Craker shares her tales of researching the Amish secrets to money-making in an effort to recover from her loss of funds, share anecdotes that cause laughter for the readers, and discover if there’s a deeper truth to their simpler means. Through journalistic-style writing that is quite similar to editorials or newspaper sidebars, Craker carries the reader into her interviews of her not-so-distant relatives, exploring what it means to be Amish, and how it appears to be a business success.
Readers will discover two things in this book: they only appear to do well to us (which, by their own admission, they struggle as well, but just tighten their belts), and there’s no real secret to Amish success. In truth, what you see is what you get (the ultimate of web editors), and that the Amish simply don’t spend money on what we do. They buy food, used carriages, horses, etc., mostly in bulk from each other. Everyone’s job is challenging: if it’s not hard labor, you could get booted from the community. And yes, their cooking is hard labor too, for it’s all from scratch.

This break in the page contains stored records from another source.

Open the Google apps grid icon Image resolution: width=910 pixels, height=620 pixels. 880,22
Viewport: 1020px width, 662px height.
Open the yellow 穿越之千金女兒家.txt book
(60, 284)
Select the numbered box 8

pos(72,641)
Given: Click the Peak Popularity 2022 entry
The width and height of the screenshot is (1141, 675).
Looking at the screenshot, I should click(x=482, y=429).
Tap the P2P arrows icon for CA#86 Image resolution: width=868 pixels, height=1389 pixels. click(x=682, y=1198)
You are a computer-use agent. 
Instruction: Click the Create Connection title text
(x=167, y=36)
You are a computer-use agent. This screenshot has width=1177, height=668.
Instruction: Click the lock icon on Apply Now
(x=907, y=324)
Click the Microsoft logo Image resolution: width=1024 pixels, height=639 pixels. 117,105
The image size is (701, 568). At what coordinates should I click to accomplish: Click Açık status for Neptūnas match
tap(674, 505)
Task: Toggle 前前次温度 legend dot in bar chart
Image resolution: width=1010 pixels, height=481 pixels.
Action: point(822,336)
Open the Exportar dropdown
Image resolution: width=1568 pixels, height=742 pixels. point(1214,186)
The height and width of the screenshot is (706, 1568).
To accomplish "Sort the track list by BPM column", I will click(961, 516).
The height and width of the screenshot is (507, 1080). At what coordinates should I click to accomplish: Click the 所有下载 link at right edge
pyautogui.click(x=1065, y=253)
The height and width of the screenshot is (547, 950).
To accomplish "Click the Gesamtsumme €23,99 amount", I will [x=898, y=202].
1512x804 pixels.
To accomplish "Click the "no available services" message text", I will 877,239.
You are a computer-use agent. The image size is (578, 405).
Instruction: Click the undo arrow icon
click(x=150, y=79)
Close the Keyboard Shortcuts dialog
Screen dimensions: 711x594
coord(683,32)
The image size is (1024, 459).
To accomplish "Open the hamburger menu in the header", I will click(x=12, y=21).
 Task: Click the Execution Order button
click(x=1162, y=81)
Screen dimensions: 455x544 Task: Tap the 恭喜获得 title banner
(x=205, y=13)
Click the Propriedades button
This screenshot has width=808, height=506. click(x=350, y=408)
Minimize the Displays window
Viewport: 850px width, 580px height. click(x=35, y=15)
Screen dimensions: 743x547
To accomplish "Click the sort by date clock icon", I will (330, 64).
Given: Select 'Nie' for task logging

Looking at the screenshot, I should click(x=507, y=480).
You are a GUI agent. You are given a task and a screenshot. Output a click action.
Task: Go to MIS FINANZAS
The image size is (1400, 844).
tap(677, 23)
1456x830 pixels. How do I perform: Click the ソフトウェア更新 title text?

No preservatives here, folks.
Craker’s voice is obnoxious at best. Carrying too deep a German-folk accent, the reader will find themselves annoyed with the text more than learned, as Craker’s efforts seem just over the top.
Not an interesting read of any take, but useful for the person with nothing better to do, readers will find this book collecting dust, or digital fragmentation. The author writes in such a fashion that is too dull to keep up with, and attention is lost easily within the preface itself.
Unappealing and not cohesive, simplistic to read but obtuse in narration, and overall missing reference to Biblical truth, this book does not gain SG’s recommendation to other.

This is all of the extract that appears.